There are some phrases which just stick in your mind after you first hear them and ‘unconsidered momentum’ was one of those for me.  I was with a small group of folk who all had a lot of experience in trying to initiate and encourage change and growth in churches in Scotland and we were there to journey together for two days and learn from one another.

It is an interesting phrase, as it implies there is movement, there is even forward movement, but it is not the kind of movement that is necessarily a healthy one.    It represents continuing on a path out of habit, rather than intentional choice, or evaluating whether it is still necessary or beneficial.  Particularly it doesn’t take into account whether goals have changed, or the context has changed which gave rise to the practice in the first place.

Covid was an interesting time as suddenly we were forced to stop a lot of things in our personal and communal lives which we did out of habit.  This included going to church and a lot of activities within church.   There are a number of people who never returned to church after Covid as they became aware that their church attendance had been largely ‘unconsidered momentum’.  

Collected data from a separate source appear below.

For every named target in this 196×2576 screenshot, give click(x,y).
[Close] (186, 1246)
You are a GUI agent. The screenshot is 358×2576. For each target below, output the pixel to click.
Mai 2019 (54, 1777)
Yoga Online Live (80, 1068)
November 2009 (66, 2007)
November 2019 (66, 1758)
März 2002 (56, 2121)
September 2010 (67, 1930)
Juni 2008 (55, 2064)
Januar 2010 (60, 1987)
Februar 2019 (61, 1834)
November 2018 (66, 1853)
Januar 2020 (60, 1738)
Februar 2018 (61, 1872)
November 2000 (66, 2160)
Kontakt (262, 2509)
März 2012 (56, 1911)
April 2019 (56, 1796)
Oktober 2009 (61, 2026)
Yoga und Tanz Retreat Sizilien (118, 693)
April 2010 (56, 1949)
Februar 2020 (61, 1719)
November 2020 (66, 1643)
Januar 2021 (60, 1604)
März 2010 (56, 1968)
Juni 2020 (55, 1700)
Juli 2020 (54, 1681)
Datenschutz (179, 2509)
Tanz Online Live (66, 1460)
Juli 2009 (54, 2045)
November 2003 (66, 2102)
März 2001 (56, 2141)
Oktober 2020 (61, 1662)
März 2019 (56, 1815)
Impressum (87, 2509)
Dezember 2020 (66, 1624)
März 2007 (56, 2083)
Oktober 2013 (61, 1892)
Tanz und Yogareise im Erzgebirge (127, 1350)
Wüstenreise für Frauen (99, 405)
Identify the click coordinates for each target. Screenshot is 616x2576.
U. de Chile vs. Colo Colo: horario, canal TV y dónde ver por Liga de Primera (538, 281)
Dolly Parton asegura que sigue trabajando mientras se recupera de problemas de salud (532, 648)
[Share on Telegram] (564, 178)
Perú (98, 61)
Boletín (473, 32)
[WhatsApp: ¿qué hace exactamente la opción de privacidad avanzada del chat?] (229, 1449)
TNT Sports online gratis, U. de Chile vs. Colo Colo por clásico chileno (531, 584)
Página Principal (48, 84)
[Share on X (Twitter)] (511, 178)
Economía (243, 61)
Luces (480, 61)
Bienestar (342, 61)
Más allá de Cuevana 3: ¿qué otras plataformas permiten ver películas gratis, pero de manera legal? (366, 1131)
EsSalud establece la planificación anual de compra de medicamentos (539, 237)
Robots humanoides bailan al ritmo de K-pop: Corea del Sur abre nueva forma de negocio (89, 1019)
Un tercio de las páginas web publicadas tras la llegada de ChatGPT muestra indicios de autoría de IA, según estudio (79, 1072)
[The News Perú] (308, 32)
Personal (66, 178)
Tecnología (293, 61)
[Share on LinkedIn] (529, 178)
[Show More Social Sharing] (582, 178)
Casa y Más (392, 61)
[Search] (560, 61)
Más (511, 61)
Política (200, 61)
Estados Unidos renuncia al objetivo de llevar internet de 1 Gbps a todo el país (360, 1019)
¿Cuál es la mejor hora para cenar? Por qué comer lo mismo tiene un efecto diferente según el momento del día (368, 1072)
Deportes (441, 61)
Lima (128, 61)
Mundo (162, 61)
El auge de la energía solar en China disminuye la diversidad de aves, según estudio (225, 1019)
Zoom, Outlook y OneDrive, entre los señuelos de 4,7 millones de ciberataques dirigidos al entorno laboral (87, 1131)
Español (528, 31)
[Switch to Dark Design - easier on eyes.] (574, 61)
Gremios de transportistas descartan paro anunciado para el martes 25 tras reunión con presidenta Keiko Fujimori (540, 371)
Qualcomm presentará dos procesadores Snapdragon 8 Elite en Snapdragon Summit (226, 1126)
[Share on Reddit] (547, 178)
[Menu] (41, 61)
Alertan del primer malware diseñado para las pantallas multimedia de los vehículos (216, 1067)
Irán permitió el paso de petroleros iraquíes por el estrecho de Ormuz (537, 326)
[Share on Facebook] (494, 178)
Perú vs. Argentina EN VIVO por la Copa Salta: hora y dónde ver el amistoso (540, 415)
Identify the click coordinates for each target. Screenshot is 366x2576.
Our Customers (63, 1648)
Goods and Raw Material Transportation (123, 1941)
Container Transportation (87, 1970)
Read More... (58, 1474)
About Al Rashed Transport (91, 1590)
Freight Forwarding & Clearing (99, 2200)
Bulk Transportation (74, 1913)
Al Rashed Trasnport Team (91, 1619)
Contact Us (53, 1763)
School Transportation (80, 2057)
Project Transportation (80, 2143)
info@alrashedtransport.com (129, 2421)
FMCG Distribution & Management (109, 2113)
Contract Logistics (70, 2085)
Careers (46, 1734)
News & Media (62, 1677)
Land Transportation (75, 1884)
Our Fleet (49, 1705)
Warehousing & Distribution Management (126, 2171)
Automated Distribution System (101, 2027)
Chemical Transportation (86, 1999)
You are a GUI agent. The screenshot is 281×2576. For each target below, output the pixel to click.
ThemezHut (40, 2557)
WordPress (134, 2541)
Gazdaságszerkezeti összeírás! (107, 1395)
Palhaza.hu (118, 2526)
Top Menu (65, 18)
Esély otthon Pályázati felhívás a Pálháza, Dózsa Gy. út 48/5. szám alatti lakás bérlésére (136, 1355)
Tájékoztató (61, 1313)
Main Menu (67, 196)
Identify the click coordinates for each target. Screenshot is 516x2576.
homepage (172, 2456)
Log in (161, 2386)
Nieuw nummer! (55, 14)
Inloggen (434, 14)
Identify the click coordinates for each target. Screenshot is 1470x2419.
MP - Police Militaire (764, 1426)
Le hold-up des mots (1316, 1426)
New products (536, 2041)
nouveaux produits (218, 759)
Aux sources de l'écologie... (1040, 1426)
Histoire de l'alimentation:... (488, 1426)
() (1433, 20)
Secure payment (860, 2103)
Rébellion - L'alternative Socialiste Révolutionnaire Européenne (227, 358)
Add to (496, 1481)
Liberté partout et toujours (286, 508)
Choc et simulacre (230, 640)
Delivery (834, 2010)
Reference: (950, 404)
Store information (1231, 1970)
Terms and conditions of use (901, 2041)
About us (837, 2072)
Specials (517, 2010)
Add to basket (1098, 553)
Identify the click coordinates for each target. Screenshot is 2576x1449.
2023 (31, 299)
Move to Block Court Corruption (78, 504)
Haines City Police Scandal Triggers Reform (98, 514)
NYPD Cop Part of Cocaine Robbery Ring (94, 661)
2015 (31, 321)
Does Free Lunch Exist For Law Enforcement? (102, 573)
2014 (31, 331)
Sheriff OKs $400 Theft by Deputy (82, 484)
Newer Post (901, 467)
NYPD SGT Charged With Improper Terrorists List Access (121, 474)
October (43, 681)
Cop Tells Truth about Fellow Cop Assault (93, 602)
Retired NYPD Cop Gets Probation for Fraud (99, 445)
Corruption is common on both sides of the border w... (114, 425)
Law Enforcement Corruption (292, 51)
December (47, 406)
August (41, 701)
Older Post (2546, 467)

Recently I have had two conversations with church leaders who were able to point to changes they needed to make to their church life which the halt of things during covid simply made it a lot easier to go through with.  It gave folk an opportunity to ask, ‘if we were not already doing this would we start this now??’

We shouldn’t need a pandemic to give us the courage to ask these questions.   We can start by talking about church ‘growth’ using organic and even botanical language as opposed to structural and organisational terms.    In this way we assess the value of something by whether it is life enhancing or  relationship deepening or empowering or spiritually insightful and so on. 

These metrics are very different from quantitative measures, which of course have a place, just as structures do.  If we are to move into a future of hope we need to start doing a lot more considering about our momentum.  For there is no standing still, no neutral gear, our churches are all moving in some direction.  We need to check whether what we do is still fitting the context we are in, or the changing demographics, is it still beneficial and if so to who and who are the people who are not here?

As Steve Aisthorpe writes in “Re-Wilding the Church”  The trouble with listening is you don’t know what you will hear until is too late.  Listening is a risky, threshold activity’ .  And this listening is multi directional: to our own hearts, to scripture, to our neighbours in the community, to God,  to others within the church.   

It is exciting though…I for one would rather not live too much of my life as unconsidered momentum ( we will not be able to avoid it entirely!).

 
I’d like to end with a wonderful quote from the film Conclave when the Cardinals are in a heated discussion about the nature of the church and a rather minor figure says from the back ‘Church is what we do next’.